En écho aux critiques formulées à l’époque sur le projet de loi correspondant par le Conseil d’Etat (B.9) et par feu la Commission de la Protection de la Vie Privée (B.10), la FEB y avait vu une différence de traitement inacceptable par rapport aux entreprises et autres personnes de droit privé, laquelle serait notamment contraire au principe d’égalité et de non-discrimination visé aux articles 10 et 11 de la Constitution, puisqu’en ce qui les concerne, des amendes administratives peuvent leur être imposées.
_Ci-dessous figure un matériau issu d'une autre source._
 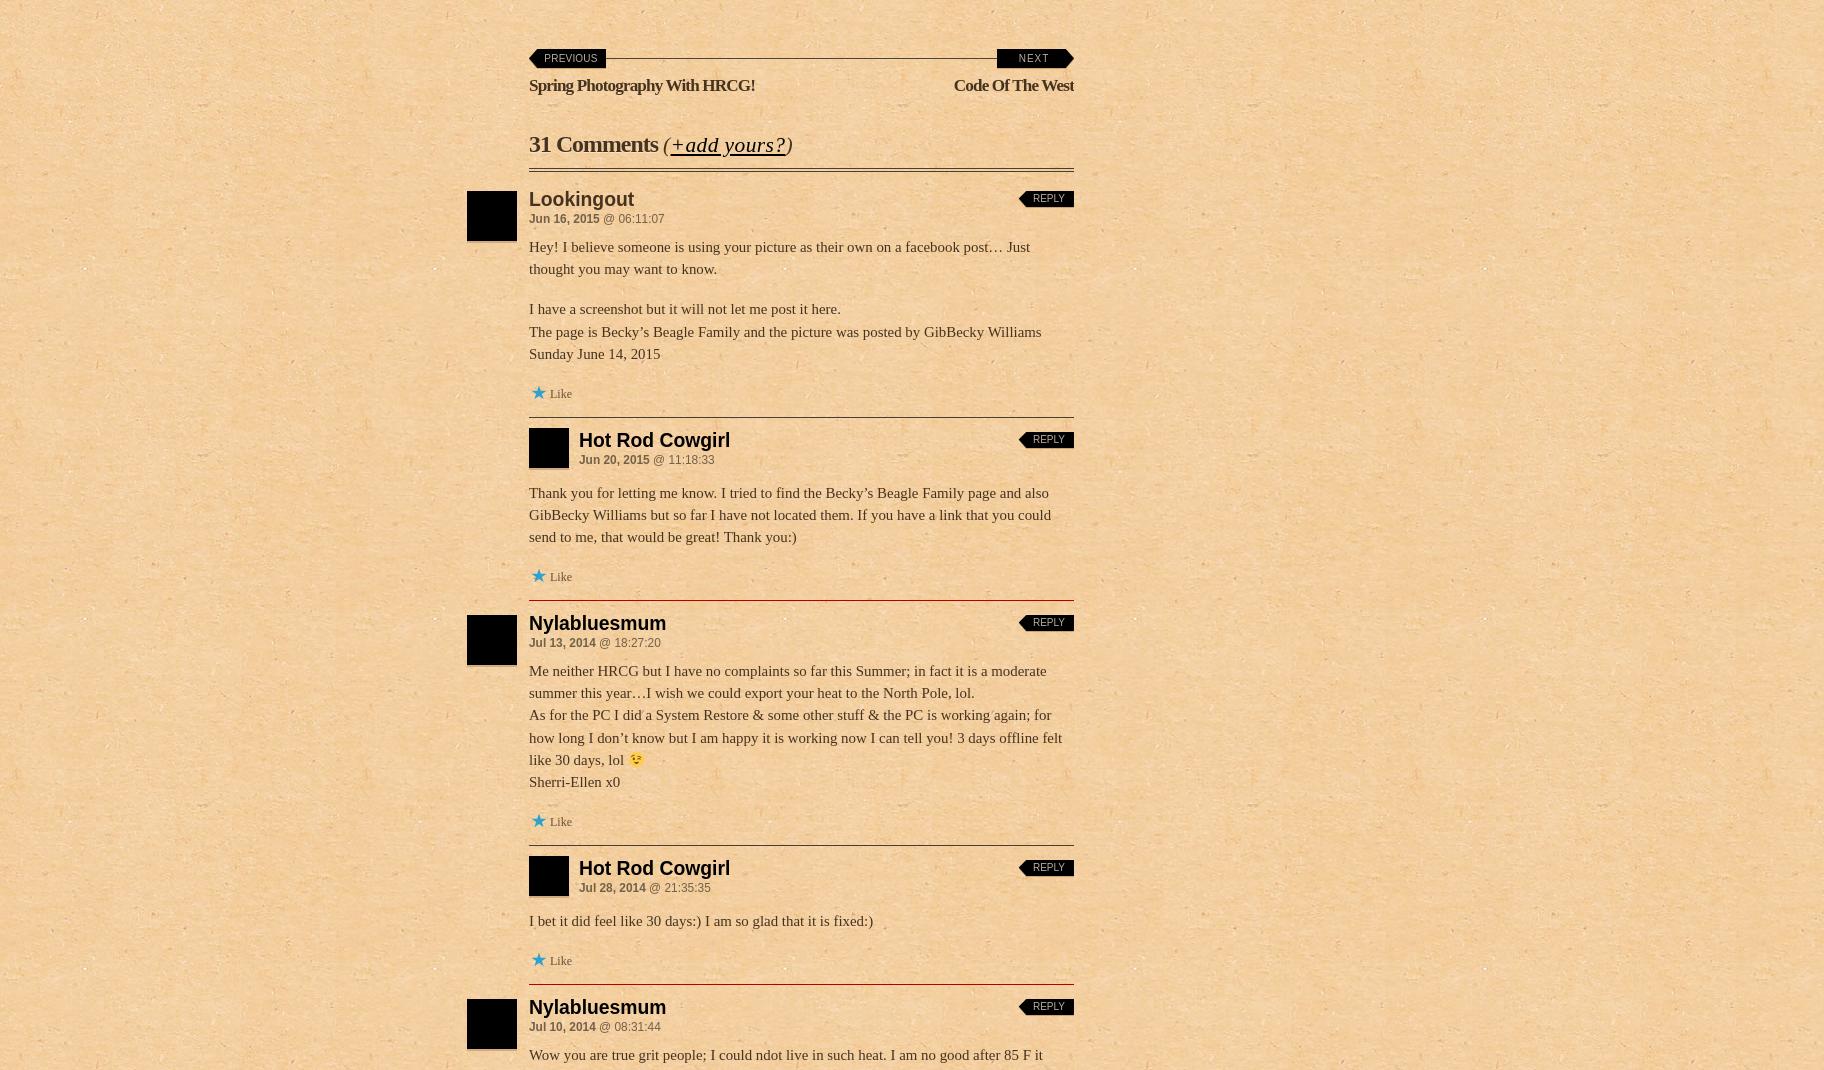 I want to click on 'Thank you for letting me know. I tried to find the Becky’s Beagle Family page and also GibBecky Williams but so far I have not located them. If you have a link that you could send to me, that would be great! Thank you:)', so click(x=789, y=514).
Las, la Cour constitutionnelle a considéré que cette différence de traitement reposait sur un critère objectif et était raisonnablement justifiée (B.25 et suivants). De fait, cela ne vise que les autorités publiques et leurs préposés ou mandataires qui n’assument que des missions de service public et ne doivent servir que l’intérêt général. Les autorités publiques qui sont susceptibles d’entrer en concurrence, d’une manière ou d’une autre, avec les acteurs privés soumis aux obligations du RGPD n’en bénéficient par contre pas. Par ailleurs, la non-application de ces amendes administratives a été motivée, dit la Cour, par la nécessité légitime d’assurer la continuité du service public et de ne pas mettre en péril l’exercice d’une mission d’intérêt général, ce qui aurait pu être le cas si des amendes administratives étaient imposées.
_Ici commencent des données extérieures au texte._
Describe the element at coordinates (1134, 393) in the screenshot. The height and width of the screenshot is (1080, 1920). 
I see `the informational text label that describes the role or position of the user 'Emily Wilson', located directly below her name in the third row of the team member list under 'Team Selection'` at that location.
La Cour constitutionnelle a également rappelé que les autorités publiques concernées n’étaient toutefois pas libres d’agir comme elles l’entendent et qu’elles s’exposent toujours à d’autres mesures correctrices, des poursuites civiles et/ou des sanctions pénales en cas de violation du RGPD. Pour la Cour, le législateur belge a pu raisonnablement considérer que ces mesures alternatives étaient suffisamment dissuasives, et ce sans compter que l’article 83 (7) du RGPD lui-même laissait la possibilité à chaque État membre d’établir les règles déterminant si et dans quelle mesure des amendes administratives peuvent être imposées à des autorités publiques et à des organismes publics établis sur son territoire.
Enfin, cet arrêt nous donne l’occasion de rappeler ce qu’est une « autorité publique » dans le cadre de la réglementation relative aux données à caractère personnel. En effet, l’article 5 de la loi précitée du 30 juillet 2018 la définit comme étant :
- L’état fédéral, les entités fédérées et les autorités locales
- les personnes morales de droit public qui dépendent de l’Etat fédéral, des entités fédérées ou des autorités locales
- les personnes, quelles que soient leur forme et leur nature qui
- ont été créées pour satisfaire spécifiquement des besoins d’intérêt général ayant un caractère autre qu’industriel ou commercial, et
- sont dotées de la personnalité juridique, et
- dont soit l’activité est financée majoritairement par les autorités publiques ou organismes mentionnés au 1° ou 2°, soit la gestion est soumise à un contrôle de ces autorités ou organismes, soit plus de la moitié des membres de l’organe d’administration, de direction ou de surveillance sont désignés par ces autorités ou organismes
- les associations formées par une ou plusieurs autorités publiques visées au 1°, 2° ou 3°.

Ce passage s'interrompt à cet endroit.